## PROBLEM STATEMENT
Copy every line of the listing below word for word, with nothing changed.

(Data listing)
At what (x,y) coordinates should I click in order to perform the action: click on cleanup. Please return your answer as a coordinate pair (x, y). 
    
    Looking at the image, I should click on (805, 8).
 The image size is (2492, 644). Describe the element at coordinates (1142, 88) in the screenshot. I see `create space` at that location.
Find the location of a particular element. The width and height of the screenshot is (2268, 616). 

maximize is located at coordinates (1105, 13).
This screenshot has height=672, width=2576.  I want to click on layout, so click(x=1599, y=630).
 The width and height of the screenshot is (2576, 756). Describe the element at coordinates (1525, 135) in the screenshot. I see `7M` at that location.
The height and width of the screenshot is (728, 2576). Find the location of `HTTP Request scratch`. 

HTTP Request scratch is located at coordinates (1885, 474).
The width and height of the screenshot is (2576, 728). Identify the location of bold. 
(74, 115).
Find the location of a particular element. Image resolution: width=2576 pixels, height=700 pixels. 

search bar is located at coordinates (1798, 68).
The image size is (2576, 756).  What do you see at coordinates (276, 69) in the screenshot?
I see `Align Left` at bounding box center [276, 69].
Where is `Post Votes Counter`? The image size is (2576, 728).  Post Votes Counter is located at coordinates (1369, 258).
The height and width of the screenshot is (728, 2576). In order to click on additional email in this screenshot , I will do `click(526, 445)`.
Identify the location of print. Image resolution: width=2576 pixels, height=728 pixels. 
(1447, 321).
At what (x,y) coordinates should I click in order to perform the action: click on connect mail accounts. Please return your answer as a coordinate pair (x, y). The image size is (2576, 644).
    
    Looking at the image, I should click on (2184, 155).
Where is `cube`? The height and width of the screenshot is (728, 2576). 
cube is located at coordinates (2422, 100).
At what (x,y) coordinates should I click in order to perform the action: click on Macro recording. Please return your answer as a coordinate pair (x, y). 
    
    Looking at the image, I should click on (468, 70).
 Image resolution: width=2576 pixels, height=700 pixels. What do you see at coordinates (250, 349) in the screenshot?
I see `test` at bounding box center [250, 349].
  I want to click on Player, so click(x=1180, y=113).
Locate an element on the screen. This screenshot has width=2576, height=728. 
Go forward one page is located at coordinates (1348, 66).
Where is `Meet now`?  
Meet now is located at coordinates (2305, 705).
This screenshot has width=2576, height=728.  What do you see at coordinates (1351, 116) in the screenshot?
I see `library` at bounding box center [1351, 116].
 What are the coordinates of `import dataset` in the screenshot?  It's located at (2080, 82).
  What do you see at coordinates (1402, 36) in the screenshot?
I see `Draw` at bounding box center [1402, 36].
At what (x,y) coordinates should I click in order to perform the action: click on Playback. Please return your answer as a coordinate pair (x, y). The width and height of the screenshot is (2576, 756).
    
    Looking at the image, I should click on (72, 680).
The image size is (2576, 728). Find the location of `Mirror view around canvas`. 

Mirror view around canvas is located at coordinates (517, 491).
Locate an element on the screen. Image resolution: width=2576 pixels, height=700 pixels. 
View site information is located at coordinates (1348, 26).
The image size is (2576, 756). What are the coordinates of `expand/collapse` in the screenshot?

## THE RESULT
At what (x,y) coordinates should I click in order to perform the action: click on cleanup. Please return your answer as a coordinate pair (x, y). 
    
    Looking at the image, I should click on (805, 8).
 The image size is (2492, 644). Describe the element at coordinates (1142, 88) in the screenshot. I see `create space` at that location.
Find the location of a particular element. The width and height of the screenshot is (2268, 616). 

maximize is located at coordinates (1105, 13).
This screenshot has height=672, width=2576.  I want to click on layout, so click(x=1599, y=630).
 The width and height of the screenshot is (2576, 756). Describe the element at coordinates (1525, 135) in the screenshot. I see `7M` at that location.
The height and width of the screenshot is (728, 2576). Find the location of `HTTP Request scratch`. 

HTTP Request scratch is located at coordinates (1885, 474).
The width and height of the screenshot is (2576, 728). Identify the location of bold. 
(74, 115).
Find the location of a particular element. Image resolution: width=2576 pixels, height=700 pixels. 

search bar is located at coordinates (1798, 68).
The image size is (2576, 756).  What do you see at coordinates (276, 69) in the screenshot?
I see `Align Left` at bounding box center [276, 69].
Where is `Post Votes Counter`? The image size is (2576, 728).  Post Votes Counter is located at coordinates (1369, 258).
The height and width of the screenshot is (728, 2576). In order to click on additional email in this screenshot , I will do `click(526, 445)`.
Identify the location of print. Image resolution: width=2576 pixels, height=728 pixels. 
(1447, 321).
At what (x,y) coordinates should I click in order to perform the action: click on connect mail accounts. Please return your answer as a coordinate pair (x, y). The image size is (2576, 644).
    
    Looking at the image, I should click on (2184, 155).
Where is `cube`? The height and width of the screenshot is (728, 2576). 
cube is located at coordinates (2422, 100).
At what (x,y) coordinates should I click in order to perform the action: click on Macro recording. Please return your answer as a coordinate pair (x, y). 
    
    Looking at the image, I should click on (468, 70).
 Image resolution: width=2576 pixels, height=700 pixels. What do you see at coordinates (250, 349) in the screenshot?
I see `test` at bounding box center [250, 349].
  I want to click on Player, so click(x=1180, y=113).
Locate an element on the screen. This screenshot has width=2576, height=728. 
Go forward one page is located at coordinates (1348, 66).
Where is `Meet now`?  
Meet now is located at coordinates (2305, 705).
This screenshot has width=2576, height=728.  What do you see at coordinates (1351, 116) in the screenshot?
I see `library` at bounding box center [1351, 116].
 What are the coordinates of `import dataset` in the screenshot?  It's located at (2080, 82).
  What do you see at coordinates (1402, 36) in the screenshot?
I see `Draw` at bounding box center [1402, 36].
At what (x,y) coordinates should I click in order to perform the action: click on Playback. Please return your answer as a coordinate pair (x, y). The width and height of the screenshot is (2576, 756).
    
    Looking at the image, I should click on (72, 680).
The image size is (2576, 728). Find the location of `Mirror view around canvas`. 

Mirror view around canvas is located at coordinates (517, 491).
Locate an element on the screen. Image resolution: width=2576 pixels, height=700 pixels. 
View site information is located at coordinates (1348, 26).
The image size is (2576, 756). What are the coordinates of `expand/collapse` in the screenshot?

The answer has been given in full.